The Color Matching Process
Food science, colorant chemistry and technology have come quite a long way since the FDA first allowed artificial coloring in butter and cheese (federal oversight of color additives began in the 1880s). Chemistry and analytical instrumentation are exponentially more advanced.
The emergence of systems such as the Pantone Color Matching System (CMS) have standardized color selection – regardless of equipment. Pantone has been widely adopted by printers, and – by virtue of standardization – allows a universal color match.
Nonetheless, color matching challenges remain quite common.
From the standpoint of a color company, product color matching comes in many forms. In some cases, we’ll be provided a Pantone match. In other cases, we might be working to match a sample. Frequently we are asked for a recommendation – often within a certain color range – based on our experience working with some of the world’s largest brands over the last few decades.
Color Matching and Color Styling
An article in Doreen Becker’s Color Trends and Selection for Product Design captures the respective roles of color matching and color styling.
“A common mistake among designers is that once they choose a color for a project they ask the manufacturer for an exact match. Many times the manufacturer must match a painted target or textile and reinterpret this color…if the designer will allow the manufacturer to interpret the color and provide a few different examples of color stylings then much time can be saved in going back and forth to achieve the perfect match which ultimately might be unattainable. Color styling also is frequently used to create and interpret color trend palettes. By allowing the color matcher the freedom of interpretation over an exact match, they are able to account for geographical differences in colors as well as the availability of raw materials for those regions. Of course, there is also a need for true color matches that must completely replicate the color of the desired target.”
Becker also points out that “color matching can be one of the most time-consuming and frustrating steps” – and it is certainly a truism of the food manufacturing industry (though compliance and regulatory matters rank high, as well).

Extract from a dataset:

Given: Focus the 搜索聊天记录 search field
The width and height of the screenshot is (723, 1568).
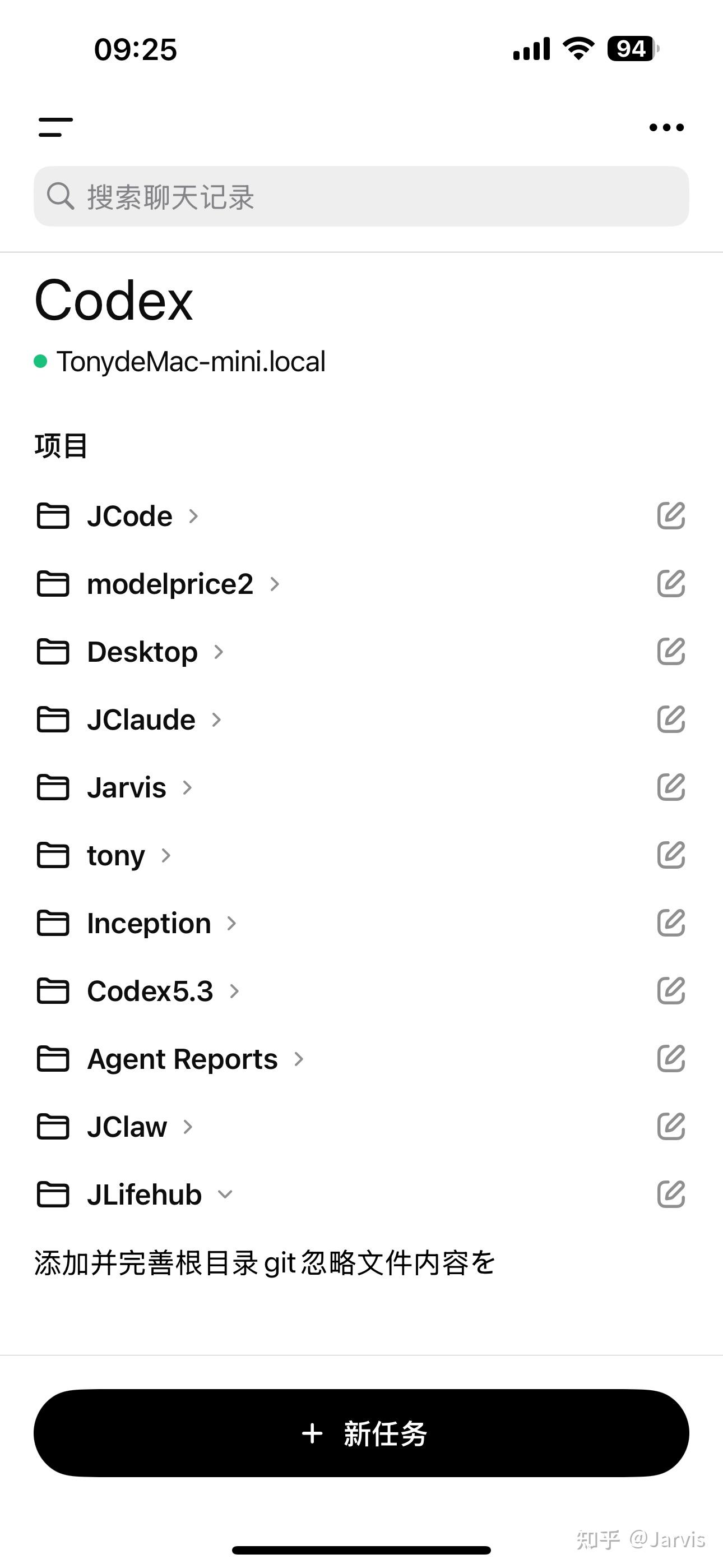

We’ve seen this play out countless times as companies have turned to us when they were unable to get the color match they needed. In more than one instance, the confectionery customer wanted to shift away from individual powdered pigments to simplify prep, use and cleanup.
This desire to shift away from dry pigments is becoming a key consideration for candy and confectionery manufacturing companies. Rather than work with individual raw materials, manufacturers are increasingly looking for fully formulated, easy-to-use coloring systems.

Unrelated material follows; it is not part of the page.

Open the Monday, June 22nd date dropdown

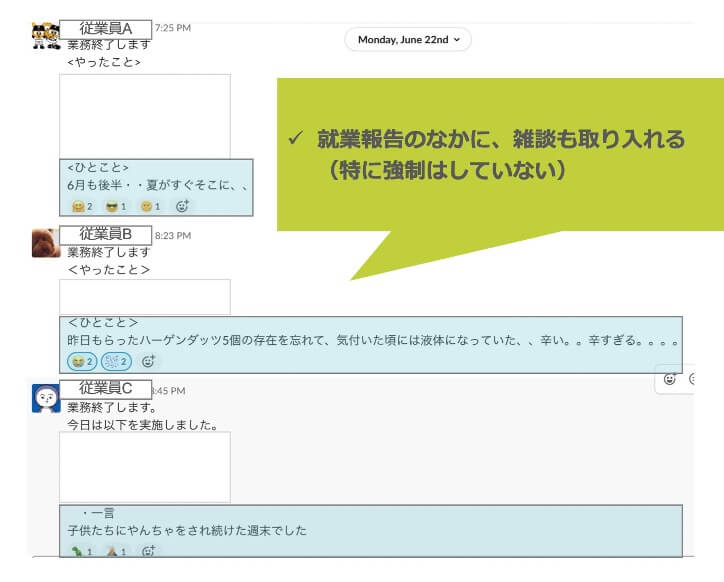click(x=407, y=39)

Such solutions not only reduce manpower and prep/cleanup time, but also lessen the risks of mistakes – potentially impacting the accurate visual reproduction of brand colors, or even product safety. (This isn’t exactly shocking news. ‘Clean and easy’ is a favored approach in virtually any regulated manufacturing setting.)
When it Comes to Color, There is No Substitute for Accurate Samples.
Confectionery manufacturers all point to one common denominator for a successful color matching project: the timely availability of accurate color samples to speed the development process.
The Full Spectrum of Color Choices
It’s simple: color is one of the most important factors impacting consumer adoption and acceptance. Getting the color right is what matters.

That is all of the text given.